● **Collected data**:
────────────────────────────────────────

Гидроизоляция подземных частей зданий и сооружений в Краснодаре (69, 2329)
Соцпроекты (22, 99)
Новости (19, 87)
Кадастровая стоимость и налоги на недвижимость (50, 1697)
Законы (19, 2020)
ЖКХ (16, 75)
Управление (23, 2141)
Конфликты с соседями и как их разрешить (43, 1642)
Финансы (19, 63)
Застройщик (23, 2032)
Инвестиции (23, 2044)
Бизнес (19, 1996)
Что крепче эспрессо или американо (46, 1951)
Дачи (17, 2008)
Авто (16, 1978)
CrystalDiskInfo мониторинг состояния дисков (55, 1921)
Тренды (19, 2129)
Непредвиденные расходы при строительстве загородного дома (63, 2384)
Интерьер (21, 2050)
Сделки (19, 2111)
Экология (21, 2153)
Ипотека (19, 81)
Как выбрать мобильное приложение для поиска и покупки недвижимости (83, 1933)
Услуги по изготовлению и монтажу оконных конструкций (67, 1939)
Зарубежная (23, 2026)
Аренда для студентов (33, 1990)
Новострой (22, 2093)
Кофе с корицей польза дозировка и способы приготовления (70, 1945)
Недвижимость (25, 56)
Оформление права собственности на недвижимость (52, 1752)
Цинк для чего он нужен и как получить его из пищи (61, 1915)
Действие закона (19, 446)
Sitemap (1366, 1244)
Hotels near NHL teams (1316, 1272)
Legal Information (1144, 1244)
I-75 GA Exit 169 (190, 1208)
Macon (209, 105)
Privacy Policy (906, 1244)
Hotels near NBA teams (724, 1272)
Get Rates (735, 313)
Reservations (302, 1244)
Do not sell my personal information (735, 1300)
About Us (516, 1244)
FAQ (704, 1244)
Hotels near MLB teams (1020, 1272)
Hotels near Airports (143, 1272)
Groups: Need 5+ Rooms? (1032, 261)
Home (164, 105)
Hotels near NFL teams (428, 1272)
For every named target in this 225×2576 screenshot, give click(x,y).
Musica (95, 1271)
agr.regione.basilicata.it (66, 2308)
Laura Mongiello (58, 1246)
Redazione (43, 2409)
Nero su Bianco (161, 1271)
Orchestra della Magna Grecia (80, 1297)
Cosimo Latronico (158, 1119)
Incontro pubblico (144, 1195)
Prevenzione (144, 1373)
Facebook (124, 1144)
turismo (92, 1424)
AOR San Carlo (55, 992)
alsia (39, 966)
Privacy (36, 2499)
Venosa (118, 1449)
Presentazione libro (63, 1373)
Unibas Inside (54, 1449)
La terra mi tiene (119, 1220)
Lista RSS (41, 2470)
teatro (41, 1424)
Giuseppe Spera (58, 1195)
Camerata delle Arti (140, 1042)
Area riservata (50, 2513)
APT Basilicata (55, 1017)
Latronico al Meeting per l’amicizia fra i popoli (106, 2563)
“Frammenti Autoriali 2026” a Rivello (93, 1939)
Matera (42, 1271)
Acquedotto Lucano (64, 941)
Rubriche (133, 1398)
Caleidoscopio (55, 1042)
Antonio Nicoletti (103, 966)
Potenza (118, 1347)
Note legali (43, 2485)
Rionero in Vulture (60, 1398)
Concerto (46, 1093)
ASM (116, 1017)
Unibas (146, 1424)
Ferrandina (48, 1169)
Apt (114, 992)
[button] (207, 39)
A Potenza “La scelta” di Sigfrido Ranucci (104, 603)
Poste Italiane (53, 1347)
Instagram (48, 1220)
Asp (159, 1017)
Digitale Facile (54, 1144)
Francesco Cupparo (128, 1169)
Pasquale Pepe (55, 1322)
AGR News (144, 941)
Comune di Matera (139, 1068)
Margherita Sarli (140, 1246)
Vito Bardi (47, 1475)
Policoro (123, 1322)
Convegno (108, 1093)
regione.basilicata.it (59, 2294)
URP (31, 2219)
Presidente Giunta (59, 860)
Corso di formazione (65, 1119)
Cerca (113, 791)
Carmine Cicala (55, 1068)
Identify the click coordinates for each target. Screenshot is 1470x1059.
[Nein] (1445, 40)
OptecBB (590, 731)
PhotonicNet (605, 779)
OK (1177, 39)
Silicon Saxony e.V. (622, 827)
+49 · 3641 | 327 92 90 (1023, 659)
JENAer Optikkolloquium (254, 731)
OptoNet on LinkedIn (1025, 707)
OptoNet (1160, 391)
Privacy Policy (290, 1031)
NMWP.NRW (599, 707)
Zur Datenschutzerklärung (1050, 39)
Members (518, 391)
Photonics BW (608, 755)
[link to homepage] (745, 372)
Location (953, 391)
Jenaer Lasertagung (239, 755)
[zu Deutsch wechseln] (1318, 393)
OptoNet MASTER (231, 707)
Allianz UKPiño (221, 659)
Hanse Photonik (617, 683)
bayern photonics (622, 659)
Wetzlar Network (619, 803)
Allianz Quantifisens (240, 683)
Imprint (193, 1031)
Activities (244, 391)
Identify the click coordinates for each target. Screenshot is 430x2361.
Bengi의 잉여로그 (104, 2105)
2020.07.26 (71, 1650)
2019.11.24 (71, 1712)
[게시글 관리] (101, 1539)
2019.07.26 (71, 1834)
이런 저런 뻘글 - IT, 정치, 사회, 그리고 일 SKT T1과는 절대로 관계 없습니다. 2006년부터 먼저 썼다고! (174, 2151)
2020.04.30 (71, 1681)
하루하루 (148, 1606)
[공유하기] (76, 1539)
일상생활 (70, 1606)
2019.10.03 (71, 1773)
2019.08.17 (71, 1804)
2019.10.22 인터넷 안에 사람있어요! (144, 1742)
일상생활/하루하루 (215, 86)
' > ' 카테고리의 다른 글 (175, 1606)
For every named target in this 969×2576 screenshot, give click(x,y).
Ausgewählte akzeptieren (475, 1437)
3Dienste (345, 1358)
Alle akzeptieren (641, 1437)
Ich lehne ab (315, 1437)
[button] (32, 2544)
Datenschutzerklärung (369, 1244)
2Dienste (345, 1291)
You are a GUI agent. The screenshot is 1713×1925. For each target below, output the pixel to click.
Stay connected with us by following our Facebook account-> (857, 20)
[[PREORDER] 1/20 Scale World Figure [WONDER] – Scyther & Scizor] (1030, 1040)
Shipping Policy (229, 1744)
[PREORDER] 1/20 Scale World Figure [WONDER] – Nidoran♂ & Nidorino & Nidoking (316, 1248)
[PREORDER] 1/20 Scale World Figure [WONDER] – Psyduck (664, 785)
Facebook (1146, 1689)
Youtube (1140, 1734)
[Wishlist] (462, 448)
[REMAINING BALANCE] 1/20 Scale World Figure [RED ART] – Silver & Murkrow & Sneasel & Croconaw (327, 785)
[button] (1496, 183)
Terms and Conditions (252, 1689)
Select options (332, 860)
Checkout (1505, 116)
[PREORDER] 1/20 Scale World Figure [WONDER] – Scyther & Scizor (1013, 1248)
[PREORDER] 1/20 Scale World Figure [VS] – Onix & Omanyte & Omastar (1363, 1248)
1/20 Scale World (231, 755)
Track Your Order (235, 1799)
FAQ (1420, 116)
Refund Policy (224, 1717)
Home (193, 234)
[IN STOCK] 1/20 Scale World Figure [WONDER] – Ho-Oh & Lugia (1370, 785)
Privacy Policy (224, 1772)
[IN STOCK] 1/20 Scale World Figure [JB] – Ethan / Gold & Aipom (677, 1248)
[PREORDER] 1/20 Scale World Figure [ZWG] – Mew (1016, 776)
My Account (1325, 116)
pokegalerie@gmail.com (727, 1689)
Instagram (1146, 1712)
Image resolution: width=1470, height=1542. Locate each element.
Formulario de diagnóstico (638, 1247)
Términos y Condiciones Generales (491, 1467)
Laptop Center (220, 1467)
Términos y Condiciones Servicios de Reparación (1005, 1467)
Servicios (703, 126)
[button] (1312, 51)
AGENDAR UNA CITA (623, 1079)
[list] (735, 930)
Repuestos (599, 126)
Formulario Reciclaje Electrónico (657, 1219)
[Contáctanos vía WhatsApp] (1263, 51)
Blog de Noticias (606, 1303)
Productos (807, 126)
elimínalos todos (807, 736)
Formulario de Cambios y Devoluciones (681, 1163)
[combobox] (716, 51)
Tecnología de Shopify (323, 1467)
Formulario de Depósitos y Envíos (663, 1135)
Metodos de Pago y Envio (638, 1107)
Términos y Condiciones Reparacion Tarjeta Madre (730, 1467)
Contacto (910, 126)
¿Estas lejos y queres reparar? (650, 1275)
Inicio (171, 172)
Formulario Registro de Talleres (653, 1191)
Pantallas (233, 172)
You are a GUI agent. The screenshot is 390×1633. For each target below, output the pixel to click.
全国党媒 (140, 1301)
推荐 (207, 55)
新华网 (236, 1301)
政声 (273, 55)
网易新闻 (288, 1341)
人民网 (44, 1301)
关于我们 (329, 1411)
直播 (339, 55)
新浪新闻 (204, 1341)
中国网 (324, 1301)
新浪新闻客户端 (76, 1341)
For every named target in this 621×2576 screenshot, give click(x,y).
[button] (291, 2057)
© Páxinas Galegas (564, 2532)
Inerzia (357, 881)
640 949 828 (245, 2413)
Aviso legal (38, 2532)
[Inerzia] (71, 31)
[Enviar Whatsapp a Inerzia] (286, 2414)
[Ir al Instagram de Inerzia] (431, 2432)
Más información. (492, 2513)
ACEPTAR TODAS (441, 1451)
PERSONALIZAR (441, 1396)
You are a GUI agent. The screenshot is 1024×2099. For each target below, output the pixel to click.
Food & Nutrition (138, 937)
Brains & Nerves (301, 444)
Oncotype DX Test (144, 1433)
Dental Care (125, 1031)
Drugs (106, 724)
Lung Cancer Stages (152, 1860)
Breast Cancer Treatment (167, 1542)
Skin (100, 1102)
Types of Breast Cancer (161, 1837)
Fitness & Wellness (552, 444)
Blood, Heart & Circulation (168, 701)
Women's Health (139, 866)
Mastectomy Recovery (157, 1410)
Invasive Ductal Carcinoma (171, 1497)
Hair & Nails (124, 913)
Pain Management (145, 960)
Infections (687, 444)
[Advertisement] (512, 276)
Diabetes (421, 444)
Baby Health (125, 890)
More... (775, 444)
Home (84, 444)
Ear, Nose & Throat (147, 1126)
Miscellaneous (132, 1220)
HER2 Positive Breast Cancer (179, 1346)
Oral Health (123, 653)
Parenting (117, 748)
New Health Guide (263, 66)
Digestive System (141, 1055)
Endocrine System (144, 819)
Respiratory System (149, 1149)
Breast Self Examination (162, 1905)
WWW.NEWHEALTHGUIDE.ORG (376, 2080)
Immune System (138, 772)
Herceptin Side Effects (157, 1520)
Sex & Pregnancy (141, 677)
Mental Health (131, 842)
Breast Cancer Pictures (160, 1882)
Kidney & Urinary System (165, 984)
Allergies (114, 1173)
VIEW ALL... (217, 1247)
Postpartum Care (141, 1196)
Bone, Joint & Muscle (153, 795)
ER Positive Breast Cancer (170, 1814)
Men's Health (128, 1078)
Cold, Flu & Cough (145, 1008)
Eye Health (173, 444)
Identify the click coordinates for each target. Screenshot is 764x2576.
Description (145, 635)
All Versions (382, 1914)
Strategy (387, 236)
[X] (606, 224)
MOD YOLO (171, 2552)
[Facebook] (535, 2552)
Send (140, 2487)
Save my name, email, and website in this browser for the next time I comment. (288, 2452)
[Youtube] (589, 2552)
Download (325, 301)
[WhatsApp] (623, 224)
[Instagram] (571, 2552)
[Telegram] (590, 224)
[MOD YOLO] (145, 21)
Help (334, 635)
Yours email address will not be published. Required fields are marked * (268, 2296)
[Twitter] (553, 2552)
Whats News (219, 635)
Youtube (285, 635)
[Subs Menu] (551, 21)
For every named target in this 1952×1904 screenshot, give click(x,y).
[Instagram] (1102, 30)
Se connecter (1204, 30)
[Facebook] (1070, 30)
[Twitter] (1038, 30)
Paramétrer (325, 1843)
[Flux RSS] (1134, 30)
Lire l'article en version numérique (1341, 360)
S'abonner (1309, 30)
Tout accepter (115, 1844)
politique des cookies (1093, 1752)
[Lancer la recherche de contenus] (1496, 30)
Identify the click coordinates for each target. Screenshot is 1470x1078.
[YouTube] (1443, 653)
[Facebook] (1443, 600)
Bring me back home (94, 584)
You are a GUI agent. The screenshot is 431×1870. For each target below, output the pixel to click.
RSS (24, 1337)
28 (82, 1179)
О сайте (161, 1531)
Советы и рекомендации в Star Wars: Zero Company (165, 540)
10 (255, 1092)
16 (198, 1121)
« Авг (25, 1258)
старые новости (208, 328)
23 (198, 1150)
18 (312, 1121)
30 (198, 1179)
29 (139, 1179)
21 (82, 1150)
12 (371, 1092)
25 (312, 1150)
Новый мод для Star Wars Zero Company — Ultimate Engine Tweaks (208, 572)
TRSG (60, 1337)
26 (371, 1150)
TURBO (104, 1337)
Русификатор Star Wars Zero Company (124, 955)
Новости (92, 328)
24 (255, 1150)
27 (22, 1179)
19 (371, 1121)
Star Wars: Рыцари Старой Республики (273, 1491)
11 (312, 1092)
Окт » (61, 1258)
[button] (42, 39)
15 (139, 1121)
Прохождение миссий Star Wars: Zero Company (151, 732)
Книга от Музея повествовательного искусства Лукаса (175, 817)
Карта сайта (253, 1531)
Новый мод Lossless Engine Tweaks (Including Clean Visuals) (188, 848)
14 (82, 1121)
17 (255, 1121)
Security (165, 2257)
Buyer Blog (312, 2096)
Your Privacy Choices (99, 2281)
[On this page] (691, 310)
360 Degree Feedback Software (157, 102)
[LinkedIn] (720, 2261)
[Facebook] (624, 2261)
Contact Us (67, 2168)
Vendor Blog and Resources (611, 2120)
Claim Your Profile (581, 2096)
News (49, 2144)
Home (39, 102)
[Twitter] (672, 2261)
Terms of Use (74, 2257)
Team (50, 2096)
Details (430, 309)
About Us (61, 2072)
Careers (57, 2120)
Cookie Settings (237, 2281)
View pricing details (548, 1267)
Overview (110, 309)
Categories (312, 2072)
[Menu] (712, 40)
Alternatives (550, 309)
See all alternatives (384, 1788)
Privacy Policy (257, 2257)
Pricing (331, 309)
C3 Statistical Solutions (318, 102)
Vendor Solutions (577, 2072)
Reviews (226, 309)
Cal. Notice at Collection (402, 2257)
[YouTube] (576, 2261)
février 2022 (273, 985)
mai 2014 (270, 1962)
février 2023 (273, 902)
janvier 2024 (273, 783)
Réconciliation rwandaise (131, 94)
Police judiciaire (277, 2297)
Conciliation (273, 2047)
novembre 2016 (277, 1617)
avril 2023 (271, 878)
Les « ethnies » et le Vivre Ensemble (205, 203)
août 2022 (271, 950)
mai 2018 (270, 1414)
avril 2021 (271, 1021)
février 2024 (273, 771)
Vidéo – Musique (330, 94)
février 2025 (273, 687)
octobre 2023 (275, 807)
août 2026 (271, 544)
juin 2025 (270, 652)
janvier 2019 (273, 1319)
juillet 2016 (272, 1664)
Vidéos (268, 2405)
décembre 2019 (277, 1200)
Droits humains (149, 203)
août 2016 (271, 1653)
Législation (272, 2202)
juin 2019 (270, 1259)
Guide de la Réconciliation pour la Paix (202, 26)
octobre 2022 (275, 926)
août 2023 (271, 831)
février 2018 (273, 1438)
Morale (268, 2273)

────────────────────────────────────────

Repeat the data above starting at the line with "Pricing (331, 309)" and ending at its last line, exactly, with no other lines.

● **WRITTEN ANSWER**:
Pricing (331, 309)
C3 Statistical Solutions (318, 102)
Vendor Solutions (577, 2072)
Reviews (226, 309)
Cal. Notice at Collection (402, 2257)
[YouTube] (576, 2261)
février 2022 (273, 985)
mai 2014 (270, 1962)
février 2023 (273, 902)
janvier 2024 (273, 783)
Réconciliation rwandaise (131, 94)
Police judiciaire (277, 2297)
Conciliation (273, 2047)
novembre 2016 (277, 1617)
avril 2023 (271, 878)
Les « ethnies » et le Vivre Ensemble (205, 203)
août 2022 (271, 950)
mai 2018 (270, 1414)
avril 2021 (271, 1021)
février 2024 (273, 771)
Vidéo – Musique (330, 94)
février 2025 (273, 687)
octobre 2023 (275, 807)
août 2026 (271, 544)
juin 2025 (270, 652)
janvier 2019 (273, 1319)
juillet 2016 (272, 1664)
Vidéos (268, 2405)
décembre 2019 (277, 1200)
Droits humains (149, 203)
août 2016 (271, 1653)
Législation (272, 2202)
juin 2019 (270, 1259)
Guide de la Réconciliation pour la Paix (202, 26)
octobre 2022 (275, 926)
août 2023 (271, 831)
février 2018 (273, 1438)
Morale (268, 2273)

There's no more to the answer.